* _WRITTEN PROBLEM_:
Rewrite all the records below, substituting "symbol" for every "icon" and keeping everything else the same. Leave the pictures out of your answer.

* _DATA SHOWN_:
━━━━━━━━━━

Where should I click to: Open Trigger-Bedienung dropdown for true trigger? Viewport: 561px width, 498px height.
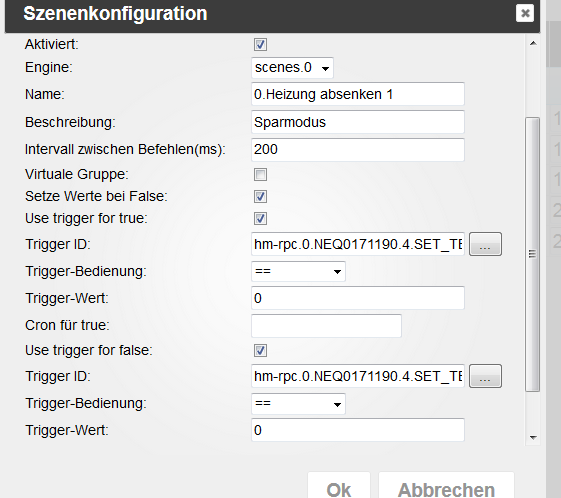pyautogui.click(x=298, y=272)
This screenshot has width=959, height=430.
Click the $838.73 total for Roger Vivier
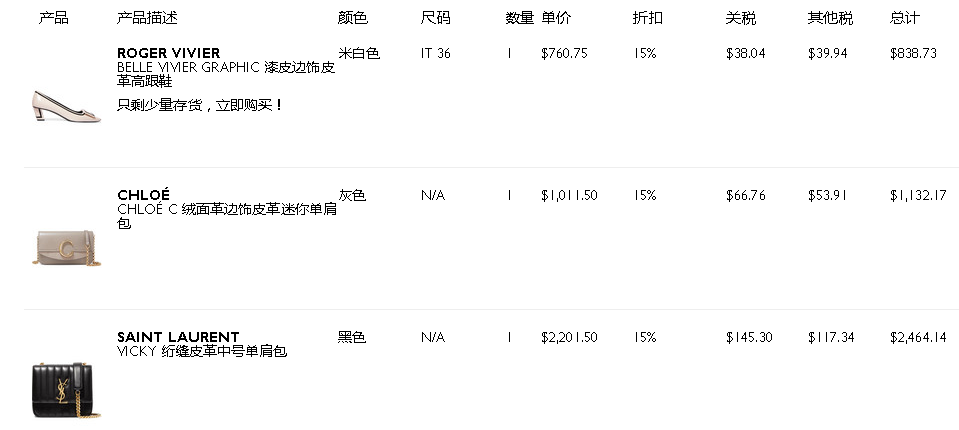[x=913, y=53]
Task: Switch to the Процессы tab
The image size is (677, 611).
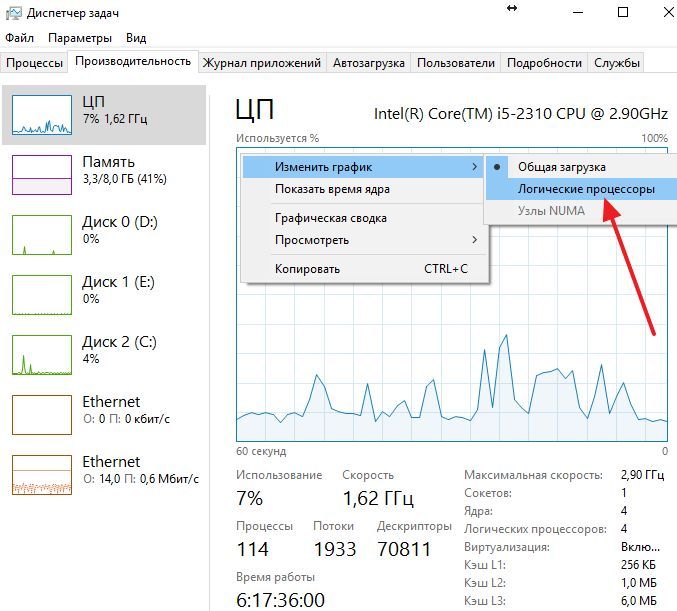Action: pyautogui.click(x=35, y=63)
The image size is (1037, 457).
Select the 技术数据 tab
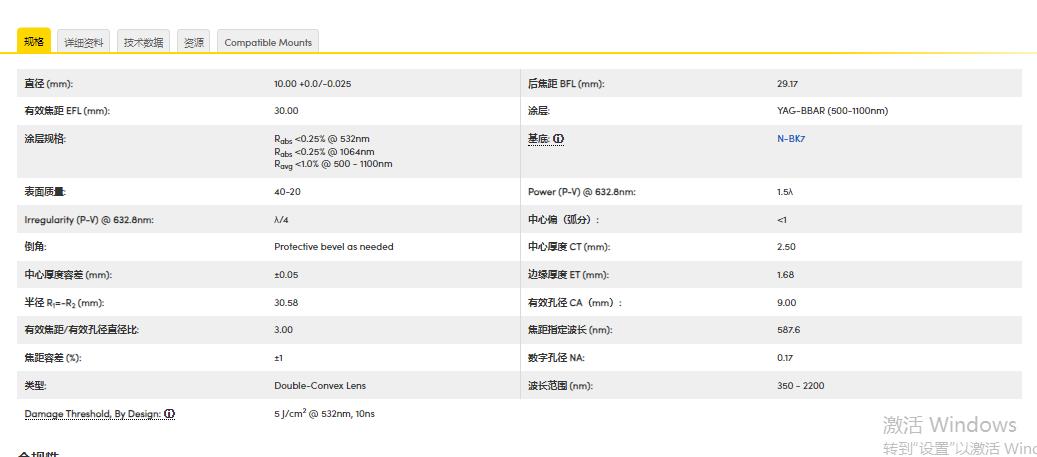[x=143, y=42]
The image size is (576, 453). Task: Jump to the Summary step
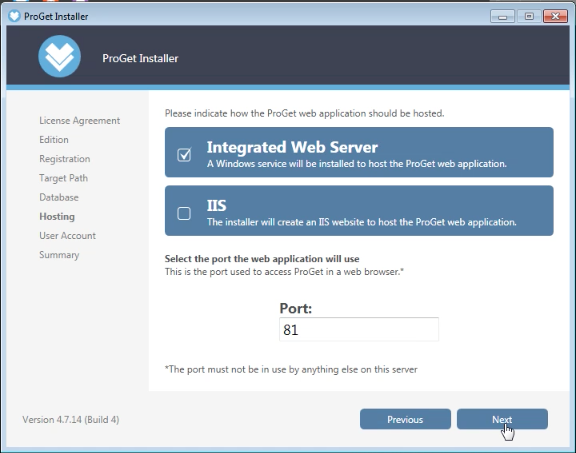pyautogui.click(x=59, y=255)
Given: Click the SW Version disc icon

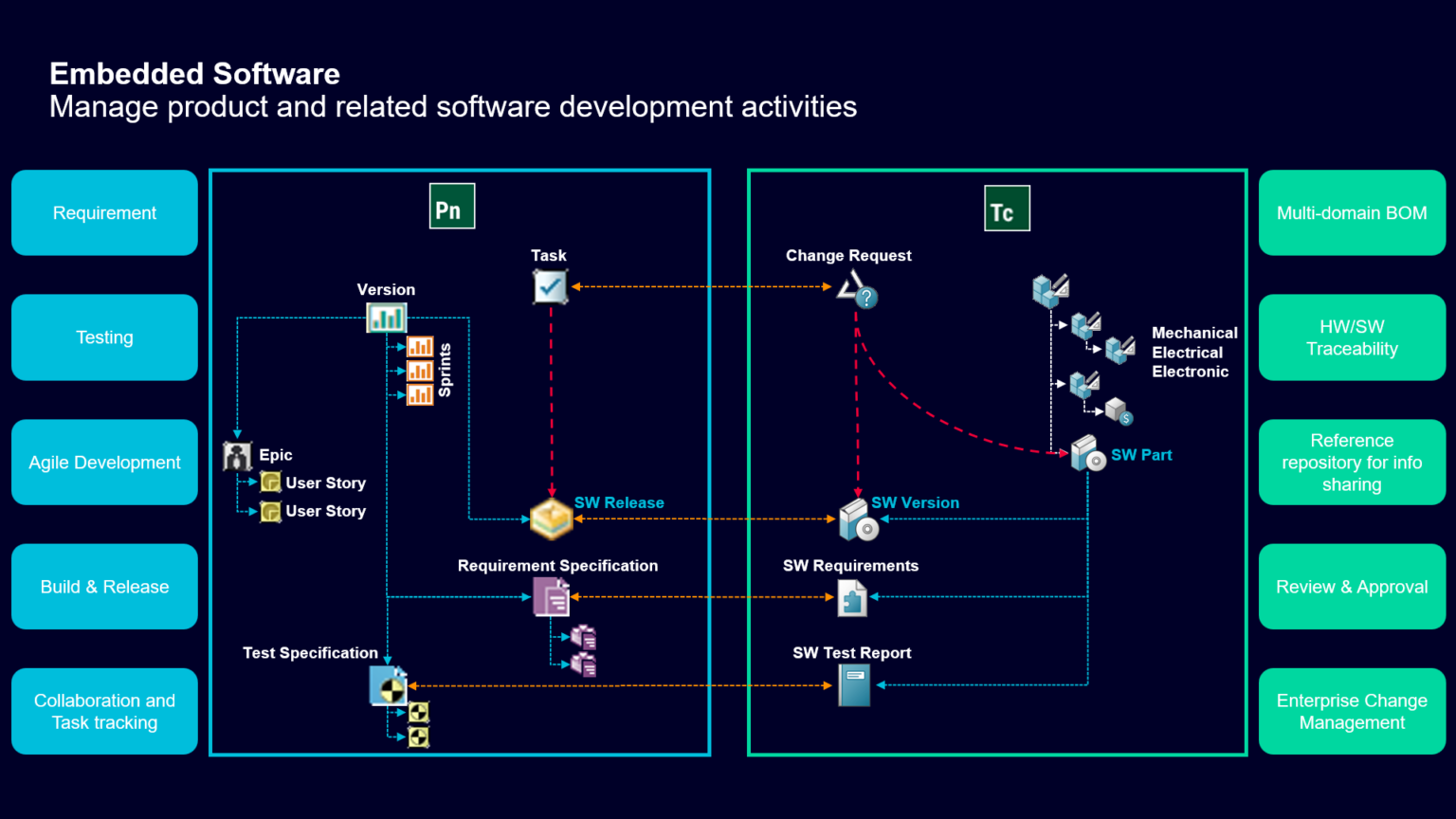Looking at the screenshot, I should pos(859,519).

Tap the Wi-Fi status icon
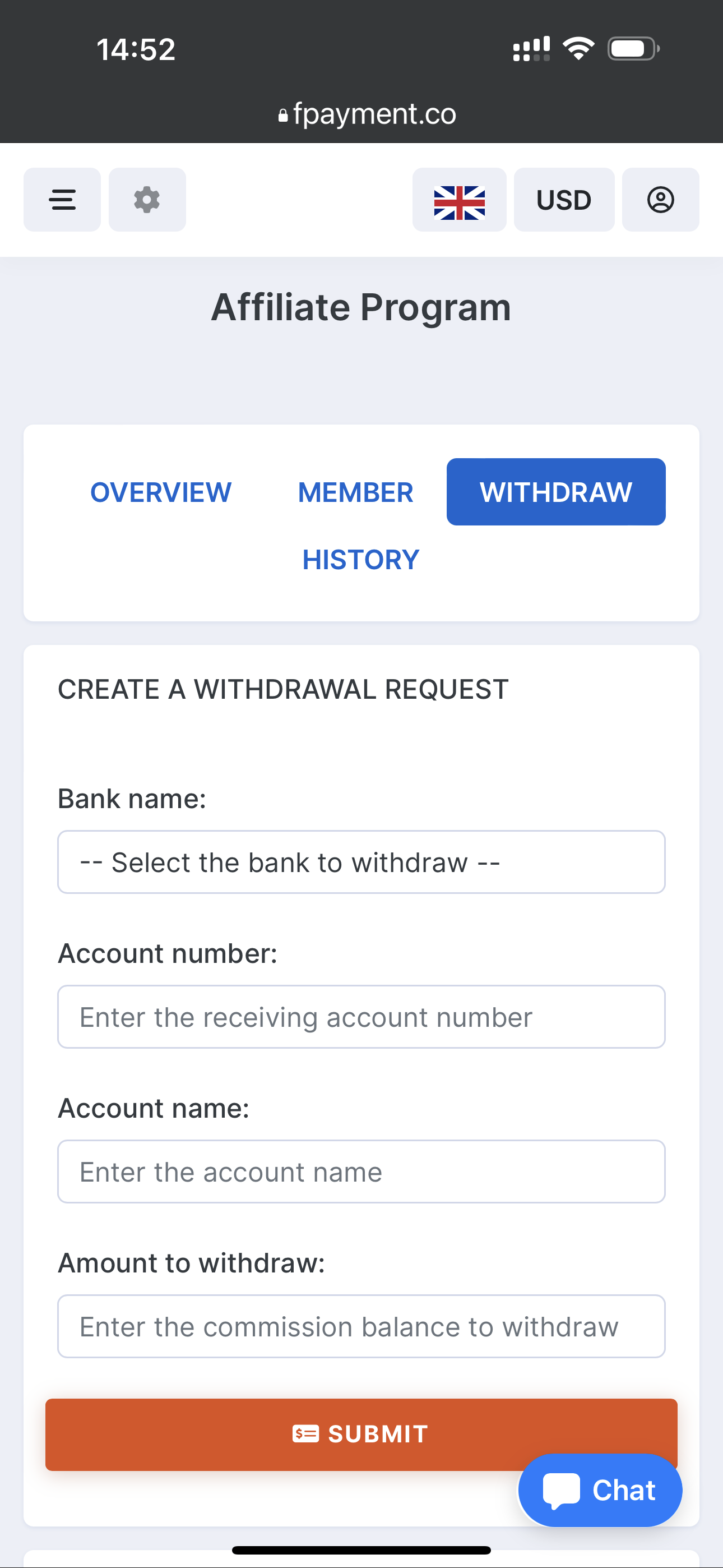click(578, 49)
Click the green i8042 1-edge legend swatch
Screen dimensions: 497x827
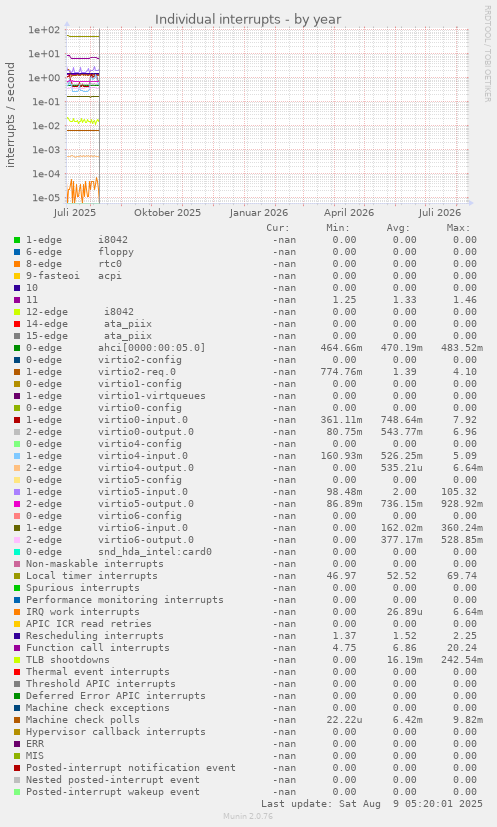pos(17,240)
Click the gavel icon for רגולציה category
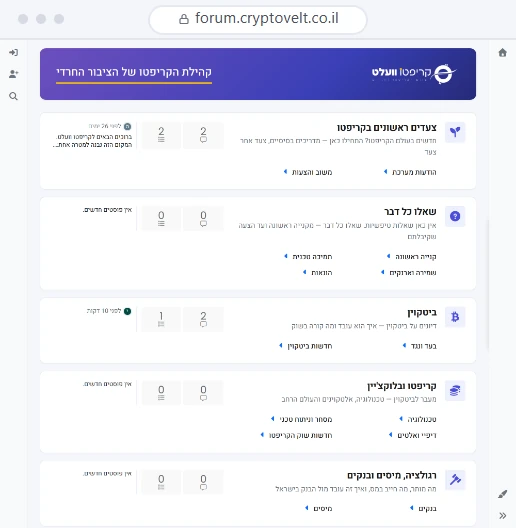 tap(455, 480)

━━━━━━━━━━

* _ANSWER TO THE PROBLEM_:
Where should I click to: Open Trigger-Bedienung dropdown for true trigger? Viewport: 561px width, 498px height.
pyautogui.click(x=298, y=272)
This screenshot has width=959, height=430.
Click the $838.73 total for Roger Vivier
[x=913, y=53]
Task: Switch to the Процессы tab
The image size is (677, 611).
Action: pyautogui.click(x=35, y=63)
The image size is (1037, 457).
Select the 技术数据 tab
[x=143, y=42]
The image size is (576, 453). Task: Jump to the Summary step
pyautogui.click(x=59, y=255)
Given: Click the SW Version disc symbol

Looking at the screenshot, I should pos(859,519).

Tap the Wi-Fi status symbol
click(578, 49)
Click the green i8042 1-edge legend swatch
Screen dimensions: 497x827
pos(17,240)
Click the gavel symbol for רגולציה category
 tap(455, 480)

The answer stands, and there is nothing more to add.